Mehrehe, Eheschließungsstatut (Art. 13 EGBGB) und ordre public-Vorbehalt (Art. 6 EGBGB)


AG Hanau v. 7.6.2002, 60 F 1451/01 E1


Fundstelle:

FamRZ 2004, 949


Eigener Leitsatz:

Auch wenn das Heimatrecht beider Ehegatten die Mehrehe erlaubt, kann diese im Inland nach Art. 6 EGBGB nach deutschem Recht (§§ 1314, 1306 BGB) aufgehoben werden, wenn die erste Ehe mit einem deutschen Staatsangehörigen besteht und der Lebensmittelpunkt der Beteiligten im Inland liegt.


Zum Sachverhalt:

Der AGg. zu l, ursprünglich marokkanischer Staatsangehöriger, seit 22. 1. 2001 Deutscher, hat am 15. 9. 2000 mit der AGg. zu 2, die die marokk. Staatsangehörigkeit besitzt, in M./Marokko die Ehe geschlossen.
Zu diesem Zeitpunkt war der AGg. zu l noch mit K. B. verheiratet, mit der er am 29. 10. 1992 in B. die Ehe geschlossen hatte.
Diese Ehe wurde durch Urteil des AmtsG v. 22. 1. 2001, rechtskräftig seit dem 6. 3. 2001, geschieden.
Der dem Scheidungsurteil zugrunde liegende Scheidungsantrag der Ehefrau war am 20. 10. 2000, also erst nach Schließung der zweiten Ehe, beim AmtsG eingegangen.
Der AGg. zu l und die AGg. zu 2 haben ihren gewöhnlichen Aufenthalt in der Bundesrepublik Deutschland.
Das Regierungspräsidium hat als zuständige Behörde i. S. des § 1316 I Nr. l BGB (Verordnung v. 22. 12. 1999, GVB1 2000 I 26) die Aufhebung der Ehe der AGg. für den deutschen Rechtsbereich beantragt.

» **Aufgabenstellung**
Liste alle Artikel und Paragraphen aus EGBGB und BGB auf, die im Dokumentabschnitt zur Mehrehe genannt werden.

» **Datenauszug**
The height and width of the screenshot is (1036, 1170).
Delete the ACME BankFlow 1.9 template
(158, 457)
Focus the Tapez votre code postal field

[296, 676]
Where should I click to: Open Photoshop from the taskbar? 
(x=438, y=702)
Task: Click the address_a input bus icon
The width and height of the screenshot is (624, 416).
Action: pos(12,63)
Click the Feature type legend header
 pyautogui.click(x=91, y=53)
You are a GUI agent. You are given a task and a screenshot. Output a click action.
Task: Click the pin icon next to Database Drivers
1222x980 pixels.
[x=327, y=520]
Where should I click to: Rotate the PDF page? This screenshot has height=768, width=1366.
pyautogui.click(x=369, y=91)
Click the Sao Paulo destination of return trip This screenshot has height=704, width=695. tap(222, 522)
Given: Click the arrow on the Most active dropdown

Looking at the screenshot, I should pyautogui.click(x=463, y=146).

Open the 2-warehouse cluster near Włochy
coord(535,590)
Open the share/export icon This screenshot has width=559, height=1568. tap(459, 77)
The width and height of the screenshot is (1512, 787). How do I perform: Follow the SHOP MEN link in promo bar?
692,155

» **Lösung**
- Art. 13 EGBGB
- Art. 6 EGBGB
- § 1314 BGB
- § 1306 BGB
- § 1316 I Nr. 1 BGB